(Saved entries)
+ + + + + + +

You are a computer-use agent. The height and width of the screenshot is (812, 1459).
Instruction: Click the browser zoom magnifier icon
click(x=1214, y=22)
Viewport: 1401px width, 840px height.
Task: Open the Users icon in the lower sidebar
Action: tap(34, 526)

+ + + + + + +

* **Work to be completed**: An exact transcription of the data above is required.

* **Completed task**:
You are a computer-use agent. The height and width of the screenshot is (812, 1459).
Instruction: Click the browser zoom magnifier icon
click(x=1214, y=22)
Viewport: 1401px width, 840px height.
Task: Open the Users icon in the lower sidebar
Action: tap(34, 526)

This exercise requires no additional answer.